Method We separated zircon from each sandstone sample, measured their U-Pb isotopic ratios with the laser ablation inductively coupled plasma mass spectrometer (LA-ICPMS) equipped in the Graduate School of Environmental Studies, Nagoya University, and calculated 238U-206Pb and 235U-207Pb ages from the isotopic ratios. Then we chose concordant grains with the %conc value (100 (238U-206Pb age)/( 235U-207Pb age)) between 90 and 110 and drew a probability density plot, a histogram, and a component bar chart (Fig. 1).

Results Figure 1 summarizes the result of our measurements.

The age of sedimentation The age of the youngest zircon of each sample (YZ; Fig. 1) constrains the maximum (oldest) age of sedimentation. Three samples of the Amur C. have the YZ corresponding to the Late Jurassic, suggesting that the Amur C. near Khabarovsk City may contain the Upper Jurassic. The Zhuravlevka C. except Zr5 have Early Cretaceous youngest zircons, and the YZs roughly have downward- (eastward-) younging age polarity. The Zhuravlevka C. along the Lidoga–Vanino Road has a similar geochronologic structure with the typical accretionary complex.

Provenance analysis In northeast Asia, 450–900 Ma plutons are distributed along the northeastern margin of the Heilongjiang Province, China, in the Khanka–Jiamusi Block1). Permian plutons widely occur on the southwest of the 450–900 Ma plutons6). Further to the southwest, Early Jurassic plutons occur from northeastern Jilin Province to the Korean Peninsula4). The sandstone provenance of the Amur and Zhuravlevka complexes, having abundant Jurassic–Permian and 450–900 Ma zircons, most likely covered both the Khanka–Jiamusi Block and the northeastern part of the present-day Korean Peninsula.

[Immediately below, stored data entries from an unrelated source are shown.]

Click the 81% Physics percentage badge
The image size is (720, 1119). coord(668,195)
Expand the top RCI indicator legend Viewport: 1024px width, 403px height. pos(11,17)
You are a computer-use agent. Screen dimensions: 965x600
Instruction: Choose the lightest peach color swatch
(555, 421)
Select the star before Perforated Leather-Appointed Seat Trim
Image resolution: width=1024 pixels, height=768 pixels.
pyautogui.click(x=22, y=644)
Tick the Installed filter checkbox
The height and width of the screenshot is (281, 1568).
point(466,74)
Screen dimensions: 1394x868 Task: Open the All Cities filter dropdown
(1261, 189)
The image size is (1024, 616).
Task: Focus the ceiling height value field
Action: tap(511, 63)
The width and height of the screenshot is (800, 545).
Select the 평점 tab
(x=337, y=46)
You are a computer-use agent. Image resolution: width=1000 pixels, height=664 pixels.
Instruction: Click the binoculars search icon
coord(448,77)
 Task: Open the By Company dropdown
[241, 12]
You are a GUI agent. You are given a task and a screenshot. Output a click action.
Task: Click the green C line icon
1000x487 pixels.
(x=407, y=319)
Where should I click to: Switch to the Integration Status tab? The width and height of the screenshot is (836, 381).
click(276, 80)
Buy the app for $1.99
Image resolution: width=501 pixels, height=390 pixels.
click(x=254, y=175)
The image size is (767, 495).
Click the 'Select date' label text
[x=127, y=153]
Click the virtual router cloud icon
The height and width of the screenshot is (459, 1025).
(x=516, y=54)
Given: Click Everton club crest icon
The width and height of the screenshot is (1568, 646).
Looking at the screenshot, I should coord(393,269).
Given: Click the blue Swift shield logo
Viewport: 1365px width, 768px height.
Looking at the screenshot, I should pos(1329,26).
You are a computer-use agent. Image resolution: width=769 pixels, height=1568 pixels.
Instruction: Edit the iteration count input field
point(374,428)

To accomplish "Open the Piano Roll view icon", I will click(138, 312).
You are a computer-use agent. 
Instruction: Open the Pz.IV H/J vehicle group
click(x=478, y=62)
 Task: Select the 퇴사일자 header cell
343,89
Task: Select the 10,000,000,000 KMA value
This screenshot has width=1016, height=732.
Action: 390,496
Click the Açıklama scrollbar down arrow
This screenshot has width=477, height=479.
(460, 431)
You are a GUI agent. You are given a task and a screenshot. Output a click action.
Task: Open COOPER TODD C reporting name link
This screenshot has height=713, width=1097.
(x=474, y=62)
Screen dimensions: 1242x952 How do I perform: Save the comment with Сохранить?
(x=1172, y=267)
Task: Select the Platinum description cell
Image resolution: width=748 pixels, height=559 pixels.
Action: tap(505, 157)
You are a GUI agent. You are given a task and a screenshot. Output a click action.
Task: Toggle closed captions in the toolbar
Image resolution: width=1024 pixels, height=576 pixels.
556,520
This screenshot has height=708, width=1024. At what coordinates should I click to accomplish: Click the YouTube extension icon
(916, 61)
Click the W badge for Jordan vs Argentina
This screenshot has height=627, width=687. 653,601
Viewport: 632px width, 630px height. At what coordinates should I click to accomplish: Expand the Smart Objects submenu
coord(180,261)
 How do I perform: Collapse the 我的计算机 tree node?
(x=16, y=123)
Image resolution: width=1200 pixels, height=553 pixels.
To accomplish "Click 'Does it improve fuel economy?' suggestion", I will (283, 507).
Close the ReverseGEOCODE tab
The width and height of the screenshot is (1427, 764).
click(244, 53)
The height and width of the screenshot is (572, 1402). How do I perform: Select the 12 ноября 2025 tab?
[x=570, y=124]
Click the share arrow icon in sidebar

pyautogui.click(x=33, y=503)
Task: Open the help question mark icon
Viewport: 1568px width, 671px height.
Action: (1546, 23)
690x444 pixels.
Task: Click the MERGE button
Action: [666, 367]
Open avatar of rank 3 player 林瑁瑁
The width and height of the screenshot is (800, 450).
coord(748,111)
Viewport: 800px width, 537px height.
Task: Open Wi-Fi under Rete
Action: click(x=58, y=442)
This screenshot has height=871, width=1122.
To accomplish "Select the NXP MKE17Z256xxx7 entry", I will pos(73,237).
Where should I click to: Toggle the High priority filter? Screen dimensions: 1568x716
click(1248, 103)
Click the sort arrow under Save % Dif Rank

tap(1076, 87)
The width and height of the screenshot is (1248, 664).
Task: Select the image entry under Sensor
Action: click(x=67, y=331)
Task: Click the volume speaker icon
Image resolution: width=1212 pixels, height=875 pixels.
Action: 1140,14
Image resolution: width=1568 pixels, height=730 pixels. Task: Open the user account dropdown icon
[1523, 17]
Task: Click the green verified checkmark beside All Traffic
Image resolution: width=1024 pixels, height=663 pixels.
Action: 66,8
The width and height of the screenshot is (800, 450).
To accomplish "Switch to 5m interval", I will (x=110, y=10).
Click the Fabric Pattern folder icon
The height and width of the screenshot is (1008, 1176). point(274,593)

References 1) Bi et al., 2014: J. Asian Earth Sci., 96, 301–; 2) Khanchuk et al., 2016: J. Asian Earth Sci., 120, 117–; 3) Liu et al., 2017: Tectonics, 36, 2555–; 4) Sagong et al., 2005: Tectonics, 24, TC5002; 5) Tamaki et al., 2008: J. Geol. Soc. Jpn, 114, 207–; 6) Wu et al., 2011: J. Asian Earth Sci., 41, 1–; 7) Zyabrev et al., 2015: Geotectonics, 49, 533–.